Section 259.002 of the Texas Election Code limits the ability of community associations to restrict signage within their communities.[1] Essentially, the Election Code says that community associations may not enforce or adopt a restrictive covenant that prohibits a property owner from displaying on his or her property one or more signs advertising a candidate or measure for an election during the time period beginning 90 days prior to the election to which the sign relates, and ending 10 days after the election date. However, the Election Code continues on to list a number of exceptions to this rule. For example, a community association can require that the political sign be ground-mounted, restrict sizes to require signs be no larger than four feet by six feet, limit quantities to one sign for each candidate or measure, and prohibit signs that contain language, graphics, or any display that would “offensive to the ordinary person.”
Does this mean every community association can start telling people to take down non-compliant signs? Not necessarily. The Election Code simply sets forth parameters for the adoption of a policy or restrictive covenant governing political signage. It does not, by itself, create any automatic or default rules that bind owners within community associations. This means that a community association must have a policy or restrictive covenant prohibiting signs on file with the county before issuing any violations relating to signage.
Further, before telling a homeowner to take down a non-compliant political sign, community association boards should ask this question: “Are we enforcing these rules uniformly?” This does not just mean enforcing the rules with respect to signs for all political parties or viewpoints (although that is important as well), it means enforcing the rules with respect to all non-compliant signs. This might include signs for security companies, “for sale” signs, and signs showing support for a school or sports team. Stated another way, community associations should not cherry-pick certain signs for enforcement while letting others go unchallenged.
Keep in mind Texas Election Code Section 259.002 specifically references political signs. It does not reference political flags or banners. So, does it cover political flags and banners? Technically, from a common usage of the terms, we believe that a flag or banner is not considered a sign. Regardless, if you are having issues with political flags and banners, we recommend you consult with your attorney to discuss your options on how to best address them.
In the event that litigation ensues, a community association could find itself exposed to a judgment for damages in favor of a homeowner if the community association is found to have (1) enforced the provisions of the Election Code without a recorded policy or restrictive covenant in place; (2) enforced a policy or restrictive covenant that violates the Election Code; or (3) enforced an otherwise enforceable policy or restrictive covenant in an arbitrary, capricious, or discriminatory manner.

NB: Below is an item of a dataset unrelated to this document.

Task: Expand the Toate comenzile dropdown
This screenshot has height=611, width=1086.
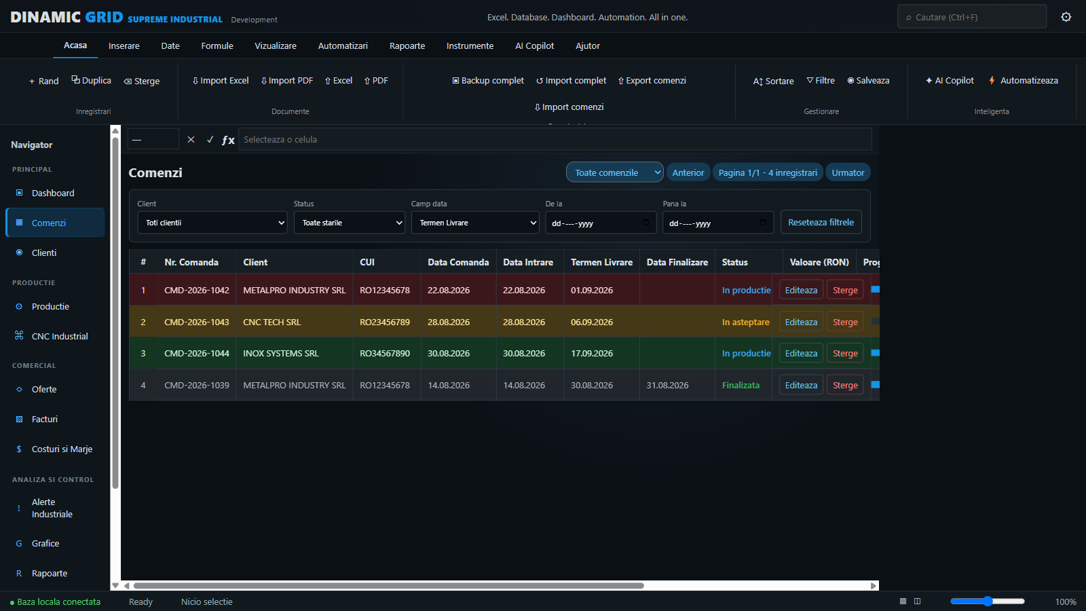Action: pos(615,172)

In summary, community associations wishing to restrict signage, banners and flags must have a policy or restrictive covenant prohibiting such items with the knowledge that Section 259.002 of the Election Code provides some protection for political signs. You should work with your attorney to have any additional rules/policies that comply with the Election Code in place and on file with the county before proceeding with enforcement, and any such enforcement should be uniform across all types of non-compliant signs. Otherwise, the enforcement action may be subject to legal challenge. Community associations with questions about policies or specific signs should consult an attorney and proceed accordingly.
[1] The relevant statutory language used to be located in Chapter 202 of the Texas Property Code, but was moved as part of the 2019 legislative session.